The eighteenth edition of the India domain distributes the editorial function – and burden. Four guest editors – all of them poets featured previously on the domain – step in to recommend the work of other poets whose work has enriched and nourished their own poetic practice in some way.

And that brings us to this special new edition: Poets on Poets.

Interestingly, all the guest editors have opted to present the work of poets of their own generation (in terms of publishing history, if not chronology). Senior poet Mangalesh Dabral brings in the voices of two contemporaries, both stalwart poets in Hindi literature: Vinod Kumar Shukla and Rituraj. Two young(er) generation poets, Hemant Divate (Marathi) and Kutti Revathi (Tamil), also introduce the work of their peers: Sachin Ketkar and Malathi Maithri. In the case of English, it seemed like an interesting idea to unsettle hierarchies and invite the youngest poet on the domain to recommend the poet of her choice. And so 24-year-old Meena Kandasamy (whose début poetry collection was published in 2006) decided to present the work of Nitoo Das, whose first book is out this year.

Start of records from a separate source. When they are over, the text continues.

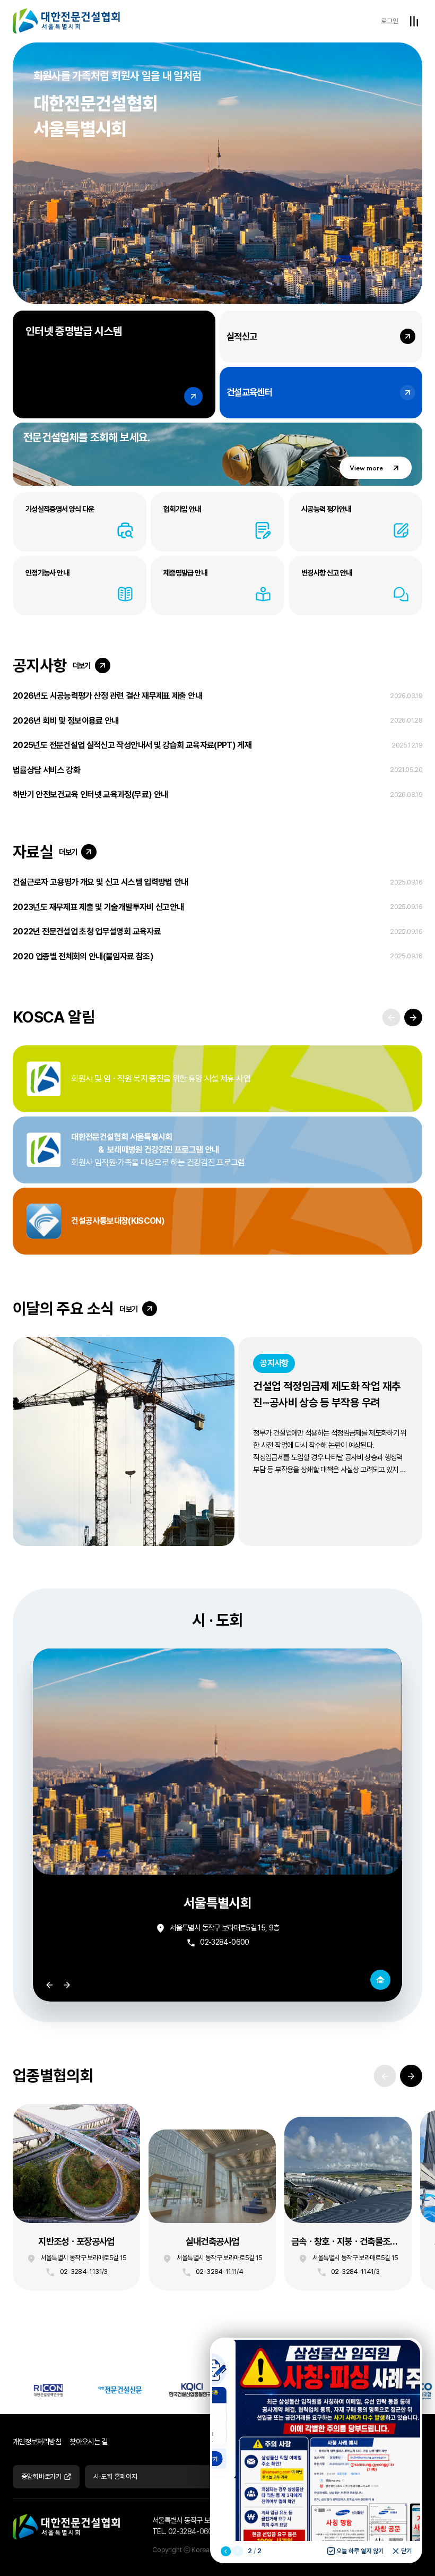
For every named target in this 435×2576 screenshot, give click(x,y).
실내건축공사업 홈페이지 (212, 2210)
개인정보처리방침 (37, 2441)
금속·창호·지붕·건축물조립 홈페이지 (348, 2203)
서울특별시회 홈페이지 (380, 1980)
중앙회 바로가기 (41, 2476)
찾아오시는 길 (88, 2441)
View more (366, 467)
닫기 (406, 2551)
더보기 (82, 665)
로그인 (389, 21)
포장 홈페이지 (76, 2197)
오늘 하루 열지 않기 (360, 2551)
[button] (413, 1018)
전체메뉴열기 (413, 21)
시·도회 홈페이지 (115, 2476)
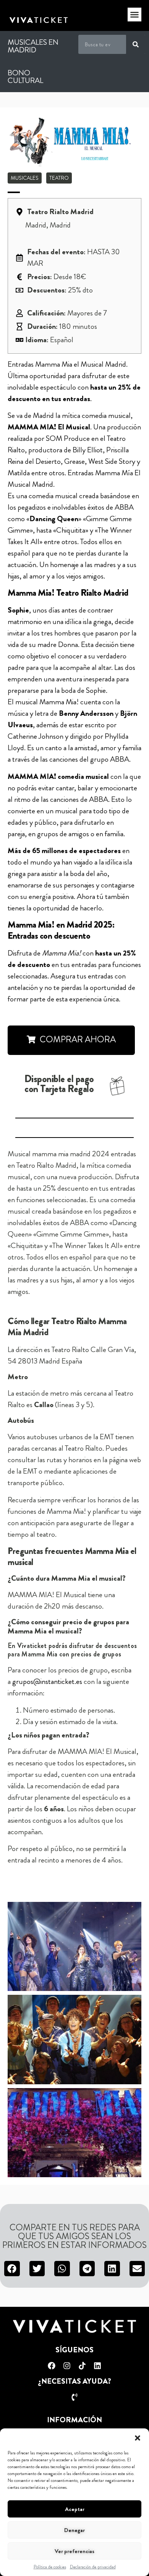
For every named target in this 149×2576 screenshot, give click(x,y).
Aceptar (74, 2509)
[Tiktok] (82, 2365)
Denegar (74, 2530)
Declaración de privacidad (93, 2566)
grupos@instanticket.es (47, 1681)
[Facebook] (51, 2365)
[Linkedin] (97, 2365)
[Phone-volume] (74, 2397)
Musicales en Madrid (33, 46)
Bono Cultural (25, 76)
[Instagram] (66, 2365)
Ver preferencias (74, 2551)
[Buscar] (135, 44)
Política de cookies (50, 2566)
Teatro (59, 178)
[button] (137, 2438)
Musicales (25, 178)
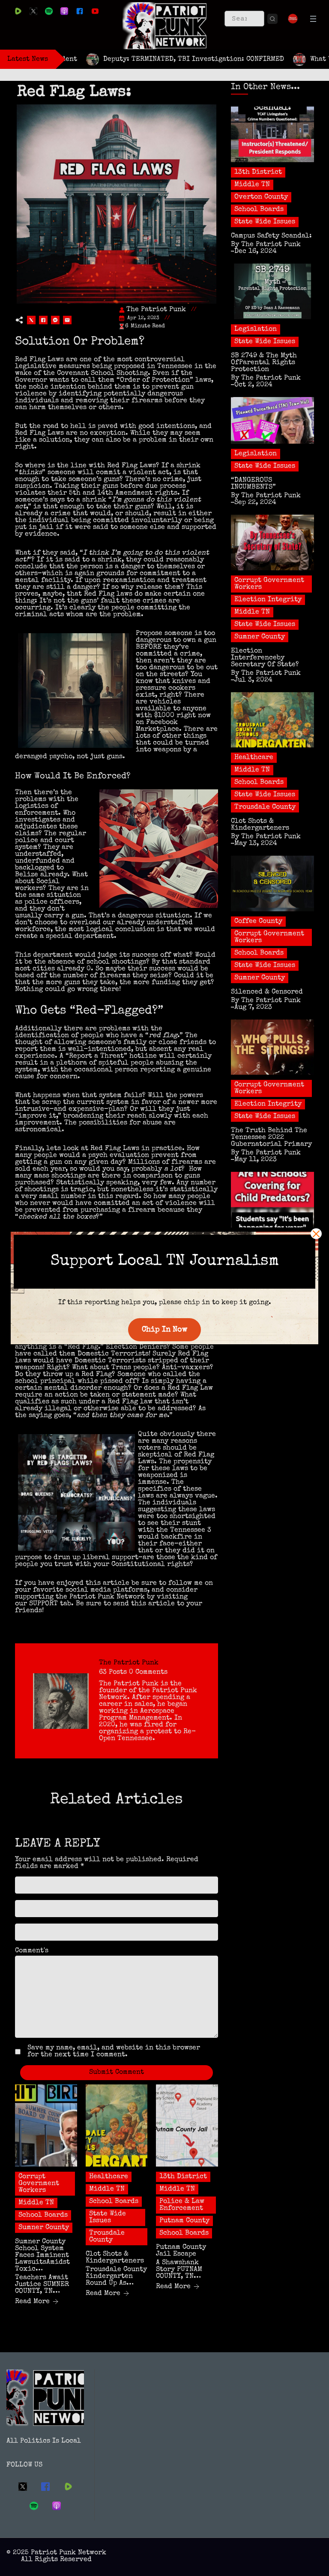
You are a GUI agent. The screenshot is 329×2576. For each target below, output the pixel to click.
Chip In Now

There are, as always, unexpected congruences. Both Rituraj and Vinod Kumar Shukla are poets who started writing in the mid seventies and whose work is infused by a philosophical temper. Both live in small-town India and their work is clearly informed by their respective geographies. Additionally, as Dabral points out, “They belong to the generation of intellectuals whose disillusionment with sthe Nehruvian dream created a whole new ethos in contemporary Hindi poetry.”

While poet and translator Sachin Ketkar’s poetry adopts a tone of deliberate parody as he explores the contradictions of a postcolonial globalised India, Nitoo Das’s love poem brings its own share of verbal playfulness into this edition. And while blogs and photocopies take on their own vibrant life in Ketkar’s work, Das’ “cold and cranky” Godrej cupboard is imbued with a cantankerous and patrician presence all its own. Both politics and playfulness are to be found in Tamil poet Malathi Maithri’s poetry of darkly radiant metaphor. Teeming with predatory animals – from serpents to panthers – this is work that combines a fierce feminist sensibility with quirky image-play.

Welcome to a delicious potage of poems – replete with rivers and butterflies, crickets and mutinous goddesses. Tuck in.